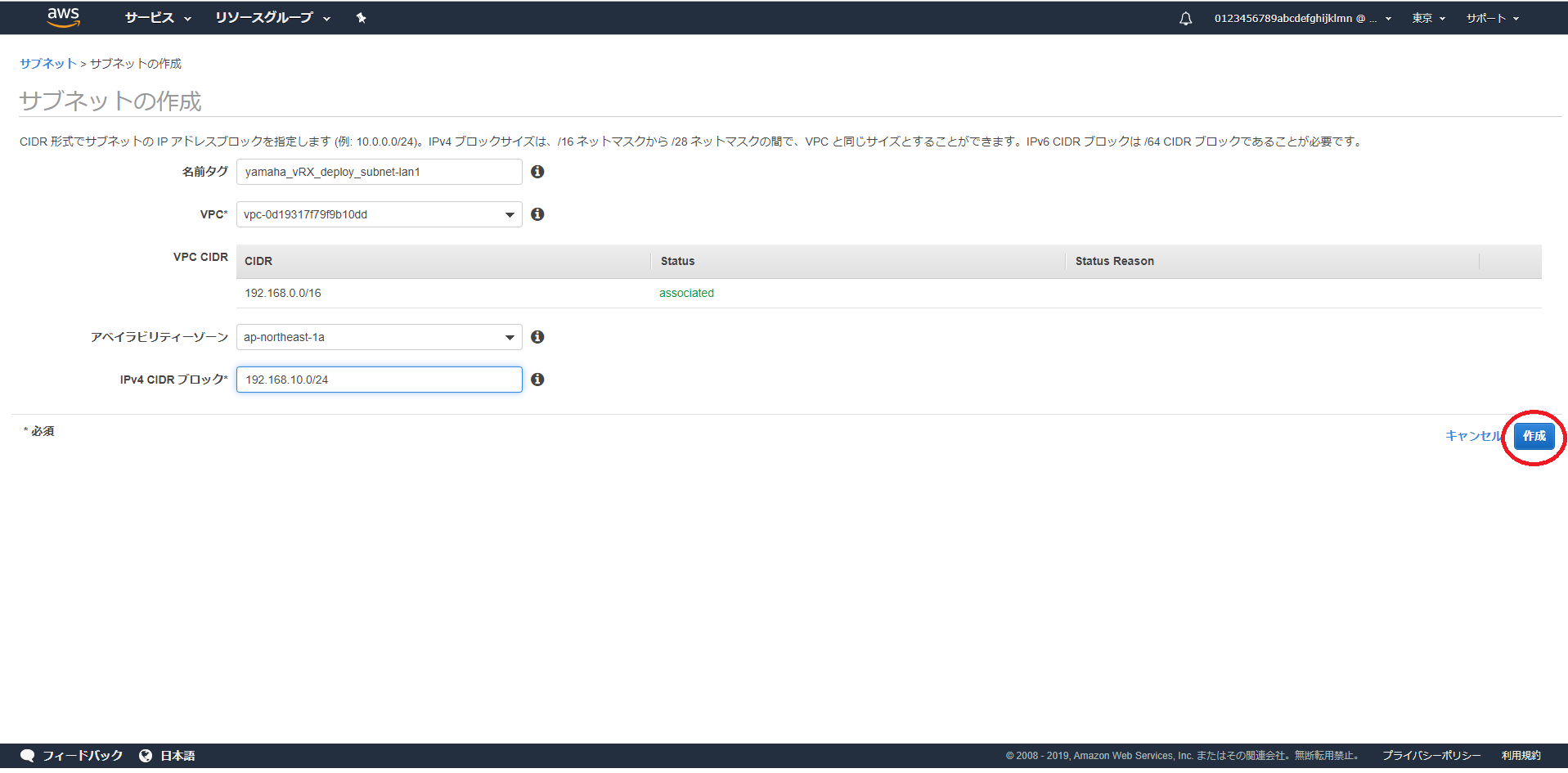Viewport: 1568px width, 773px height.
Task: Open the account name dropdown in navbar
Action: tap(1302, 18)
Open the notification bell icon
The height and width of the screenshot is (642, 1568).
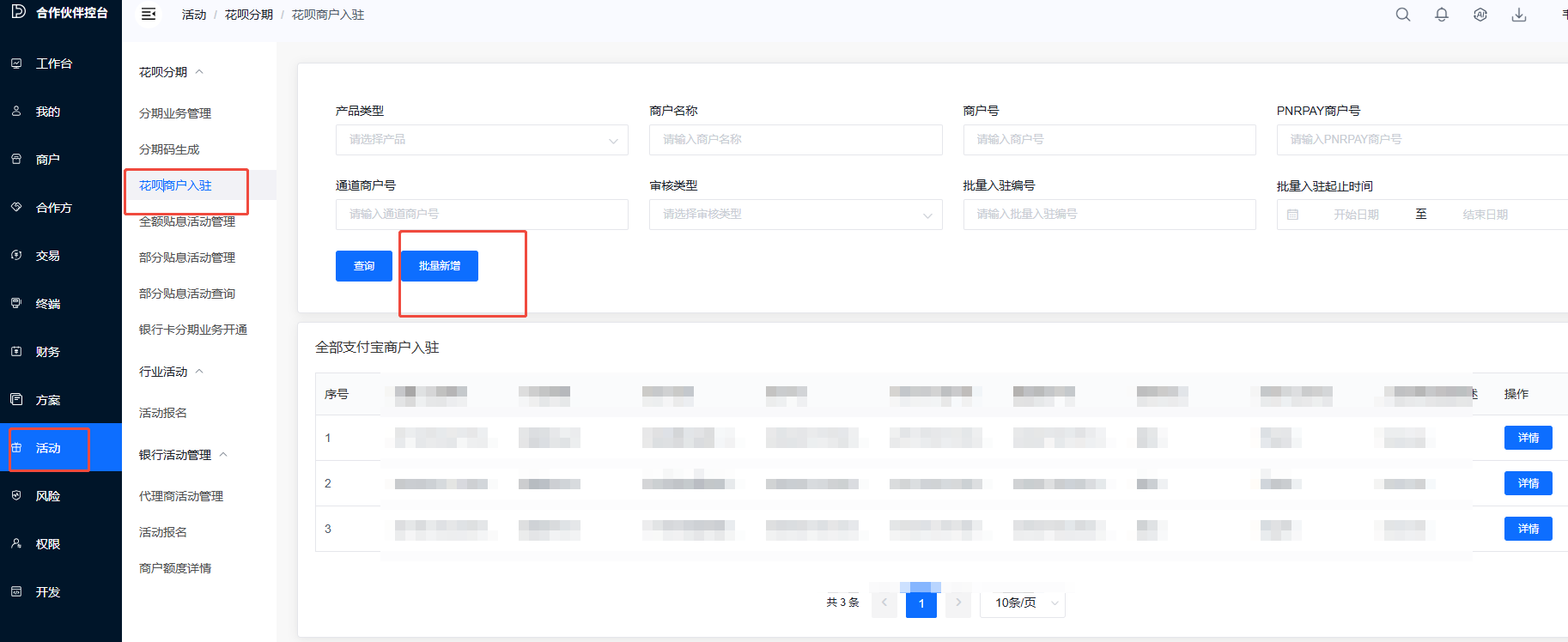(x=1442, y=15)
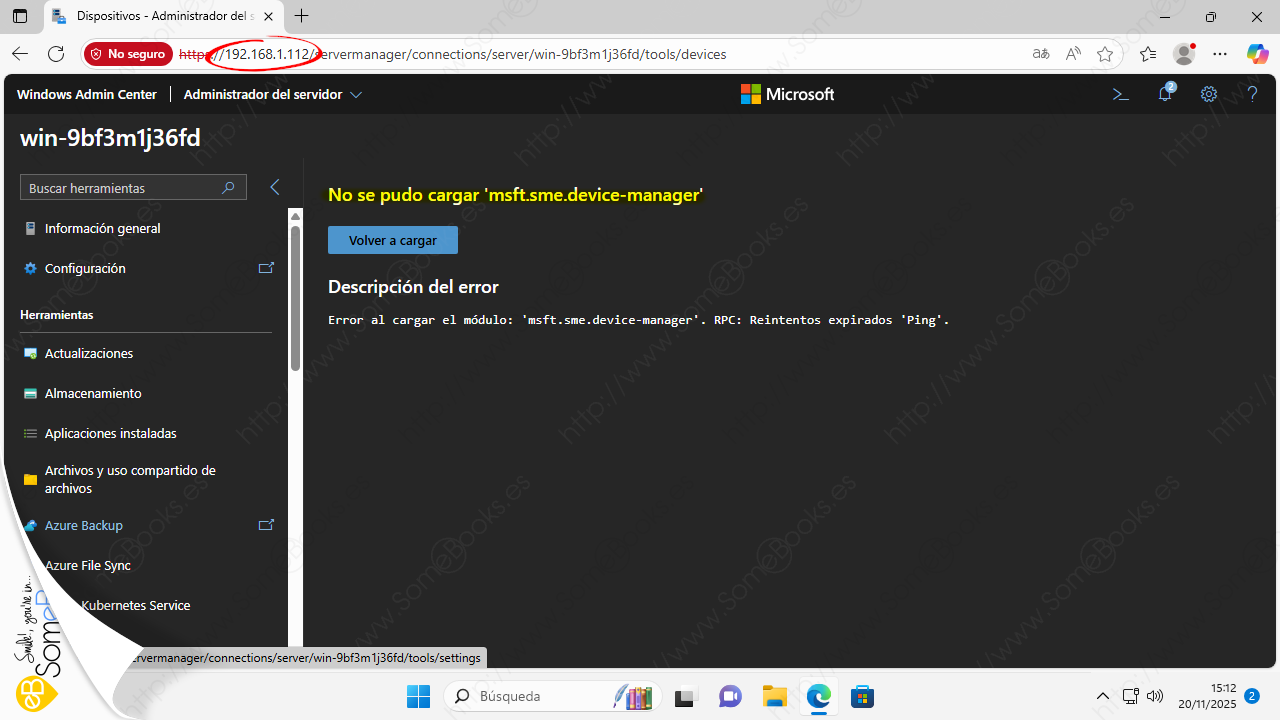Collapse the tools sidebar panel
This screenshot has width=1280, height=720.
tap(275, 187)
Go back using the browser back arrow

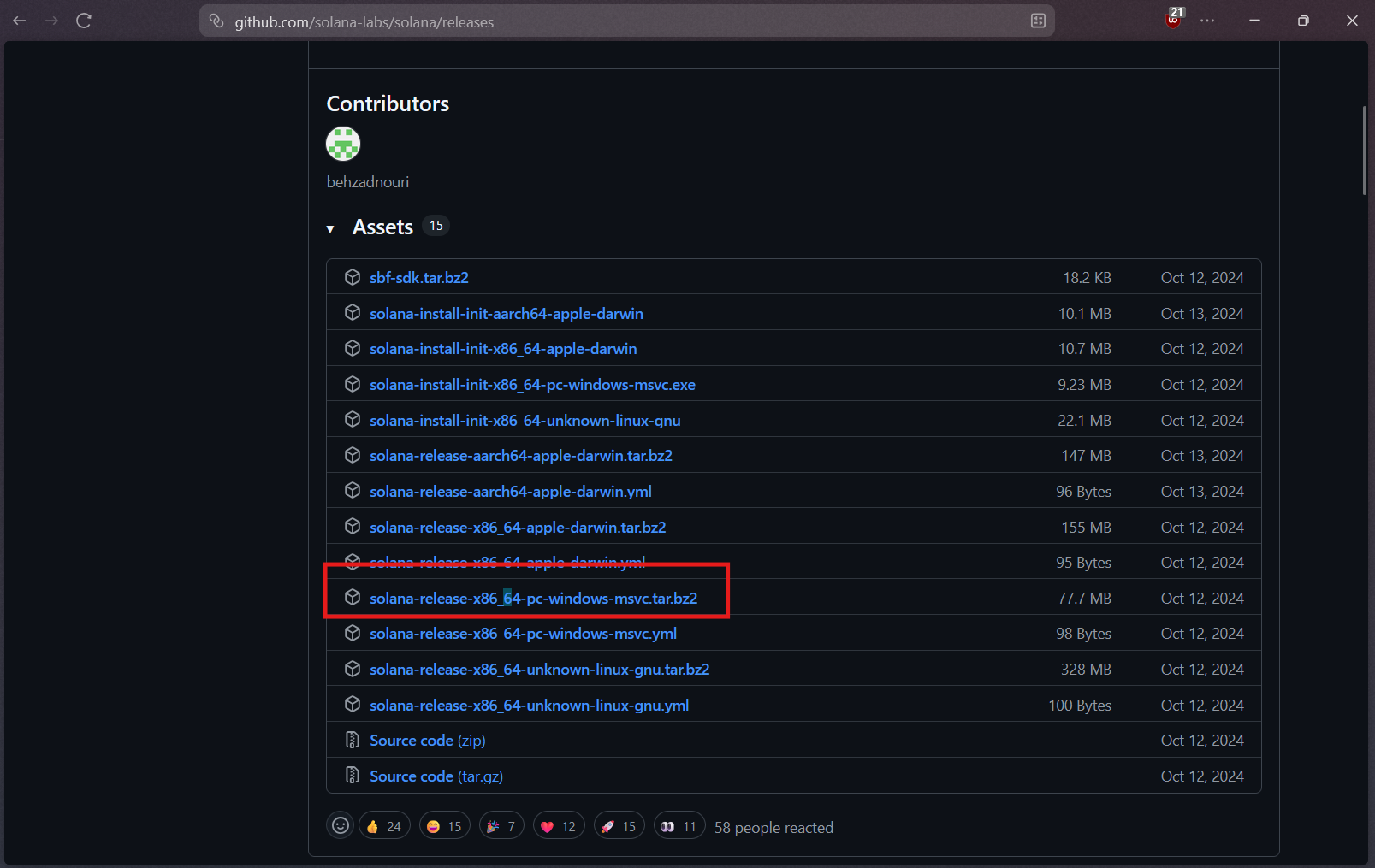(x=20, y=21)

▸ Your objective
Give the rows above as a JSON list of strings with one string per line, leaving out blank lines and the pictures.

▸ Solution for this task
[
  "Viewport: 1568px width, 773px height.",
  "Task: Open the account name dropdown in navbar",
  "Action: tap(1302, 18)",
  "Open the notification bell icon",
  "The height and width of the screenshot is (642, 1568).",
  "(x=1442, y=15)",
  "Collapse the tools sidebar panel",
  "This screenshot has width=1280, height=720.",
  "tap(275, 187)",
  "Go back using the browser back arrow",
  "(x=20, y=21)"
]